1) The first entry tells the system that a write is taking place and what it will do.

2) The second entry tells the system that we are committed to performing the write.

Cell storage: The normal file system that we expect. Contains data blocks, indirect blocks, inodes, bitmap blocks, etc.

If our system crashes, fsck is run to check/repair the file system. If fsck sees a write that we were committed to, but never finished, it will update the cell data so it was if the write was carried out.

Assumptions/requirements:

1) Replaying journal must be idempotent (same results when it is done multiple times)

2) What’s in the log:

BEGIN

CHANGE- planned changes

CHANGE

…

OUTCOME- either a commit or abort

END- all the changes are accomplished in cell storage

Cache in controller: It would be bad if writes were cached, then the system crashed. Possible solutions:
A) Don’t use the cache for writes

B) Use a nonvolatile cache (NVRAM): Memory that lasts even when the power is off

C) Use a capacitor to act as an emergency battery/UPS (Ugly Power Supply)

D) A smart controller that knows about read/write ordering

Idea: Keep cell storage in RAM instead of disk. Since this takes up a lot of memory, we should only cache the parts we need (such as recent files)

-Pros: Writes will be faster.

-Cons: Reads will be slower. We will need a garbage collector since the journal will run out of space. The garbage collector has to be incremental (the garbage collects will have to take place as normal programs are running).

To implement a journal we can either use a write ahead log or a write behind log.

-Write ahead (Roll forward): The idea is that when the system crashes, we can still perform the writes we planned to do but weren’t able to. This is the idea that we have discussed so far.

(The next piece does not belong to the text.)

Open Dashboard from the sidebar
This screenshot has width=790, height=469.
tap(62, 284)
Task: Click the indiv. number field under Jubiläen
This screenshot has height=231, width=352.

1) Log all planned actions for a transaction

2) Commit

3) Install new values into database

If we run fsck with write ahead, the system will scan backwards through the journal looking for writes that we committed to, but were not carried out. Then it will do a second scan, going forward and applying the new values to the cell data.

-Write behind (Roll back): The idea is that when the system crashes, we restore the system back to its old state. We assume all cell data is persistent.

1) Log all old values

2) Install new values

3) Commit

If we run fsck with write ahead, the system will scan backwards through the journal looking for data that was installed but we did not commit to. We will undo these changes by installing the old data back. Note that this requires only 1 pass.

These ideas of write-ahead and write-behind can be mixed together.

RAID (Redundant Array of Inexpensive Disks) - This is the idea of using multiple hard drives to increase performance.

RAID 0: 2 hard drives connected to each other. Sets are striped, so that the data blocks alternate between the 2 disks.

Pros: Increased capacity, parallel I/O for faster performance

Cons: Less robust. Once a single disk fails, both disks fail since the data is mixed into both.

A1	A2
A3	A4
A5	A6
A7	A8

RAID 1: Mirroring: 2 hard drives connected to each other. Both drives contain the same data.

Pros: More robust. We have additional protection against crashes since the other disk acts as a backup. Increased read speed.

Cons: Slower write speed (we have to write to twice as many disks)

A1	A1
A2	A2
A3	A3
A4	A4